- The exercise:
Copy the following records word for word, in the same order.

- Supplied material:
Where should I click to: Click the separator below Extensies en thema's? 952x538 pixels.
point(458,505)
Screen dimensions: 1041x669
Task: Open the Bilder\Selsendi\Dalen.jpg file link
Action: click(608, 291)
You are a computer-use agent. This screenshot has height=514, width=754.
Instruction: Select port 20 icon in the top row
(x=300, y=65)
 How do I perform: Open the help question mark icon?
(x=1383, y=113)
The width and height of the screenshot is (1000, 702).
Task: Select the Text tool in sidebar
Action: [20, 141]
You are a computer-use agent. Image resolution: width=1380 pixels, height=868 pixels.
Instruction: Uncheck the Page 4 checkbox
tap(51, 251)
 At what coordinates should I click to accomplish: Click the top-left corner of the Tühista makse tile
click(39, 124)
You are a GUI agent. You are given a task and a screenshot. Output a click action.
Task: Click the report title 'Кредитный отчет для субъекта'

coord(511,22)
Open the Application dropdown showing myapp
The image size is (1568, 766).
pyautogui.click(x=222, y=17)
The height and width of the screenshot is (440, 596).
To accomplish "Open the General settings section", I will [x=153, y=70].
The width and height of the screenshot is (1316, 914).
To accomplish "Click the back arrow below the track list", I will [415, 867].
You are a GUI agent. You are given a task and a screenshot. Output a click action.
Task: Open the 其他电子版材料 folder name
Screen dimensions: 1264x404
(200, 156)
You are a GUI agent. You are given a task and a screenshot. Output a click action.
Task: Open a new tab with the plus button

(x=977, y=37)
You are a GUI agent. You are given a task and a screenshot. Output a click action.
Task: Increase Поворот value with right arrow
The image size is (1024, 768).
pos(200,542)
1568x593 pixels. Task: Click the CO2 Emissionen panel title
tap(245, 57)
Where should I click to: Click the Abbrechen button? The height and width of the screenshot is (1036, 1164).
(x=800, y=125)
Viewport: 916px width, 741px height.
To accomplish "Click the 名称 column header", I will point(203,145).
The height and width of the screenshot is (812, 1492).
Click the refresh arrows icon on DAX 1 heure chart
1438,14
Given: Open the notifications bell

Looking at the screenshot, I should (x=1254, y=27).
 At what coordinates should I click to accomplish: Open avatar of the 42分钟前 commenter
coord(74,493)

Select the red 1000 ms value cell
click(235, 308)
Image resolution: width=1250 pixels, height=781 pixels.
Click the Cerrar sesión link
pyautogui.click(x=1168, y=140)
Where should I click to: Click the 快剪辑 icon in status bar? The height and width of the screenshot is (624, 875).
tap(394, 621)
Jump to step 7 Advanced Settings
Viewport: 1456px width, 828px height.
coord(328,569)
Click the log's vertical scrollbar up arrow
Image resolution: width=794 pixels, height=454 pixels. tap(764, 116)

- Task response:
Where should I click to: Click the separator below Extensies en thema's? 952x538 pixels.
point(458,505)
Screen dimensions: 1041x669
Task: Open the Bilder\Selsendi\Dalen.jpg file link
Action: click(608, 291)
You are a computer-use agent. This screenshot has height=514, width=754.
Instruction: Select port 20 icon in the top row
(x=300, y=65)
 How do I perform: Open the help question mark icon?
(x=1383, y=113)
The width and height of the screenshot is (1000, 702).
Task: Select the Text tool in sidebar
Action: [20, 141]
You are a computer-use agent. Image resolution: width=1380 pixels, height=868 pixels.
Instruction: Uncheck the Page 4 checkbox
tap(51, 251)
 At what coordinates should I click to accomplish: Click the top-left corner of the Tühista makse tile
click(39, 124)
You are a GUI agent. You are given a task and a screenshot. Output a click action.
Task: Click the report title 'Кредитный отчет для субъекта'

coord(511,22)
Open the Application dropdown showing myapp
The image size is (1568, 766).
pyautogui.click(x=222, y=17)
The height and width of the screenshot is (440, 596).
To accomplish "Open the General settings section", I will [x=153, y=70].
The width and height of the screenshot is (1316, 914).
To accomplish "Click the back arrow below the track list", I will [415, 867].
You are a GUI agent. You are given a task and a screenshot. Output a click action.
Task: Open the 其他电子版材料 folder name
Screen dimensions: 1264x404
(200, 156)
You are a GUI agent. You are given a task and a screenshot. Output a click action.
Task: Open a new tab with the plus button

(x=977, y=37)
You are a GUI agent. You are given a task and a screenshot. Output a click action.
Task: Increase Поворот value with right arrow
The image size is (1024, 768).
pos(200,542)
1568x593 pixels. Task: Click the CO2 Emissionen panel title
tap(245, 57)
Where should I click to: Click the Abbrechen button? The height and width of the screenshot is (1036, 1164).
(x=800, y=125)
Viewport: 916px width, 741px height.
To accomplish "Click the 名称 column header", I will point(203,145).
The height and width of the screenshot is (812, 1492).
Click the refresh arrows icon on DAX 1 heure chart
1438,14
Given: Open the notifications bell

Looking at the screenshot, I should (x=1254, y=27).
 At what coordinates should I click to accomplish: Open avatar of the 42分钟前 commenter
coord(74,493)

Select the red 1000 ms value cell
click(235, 308)
Image resolution: width=1250 pixels, height=781 pixels.
Click the Cerrar sesión link
pyautogui.click(x=1168, y=140)
Where should I click to: Click the 快剪辑 icon in status bar? The height and width of the screenshot is (624, 875).
tap(394, 621)
Jump to step 7 Advanced Settings
Viewport: 1456px width, 828px height.
coord(328,569)
Click the log's vertical scrollbar up arrow
Image resolution: width=794 pixels, height=454 pixels. tap(764, 116)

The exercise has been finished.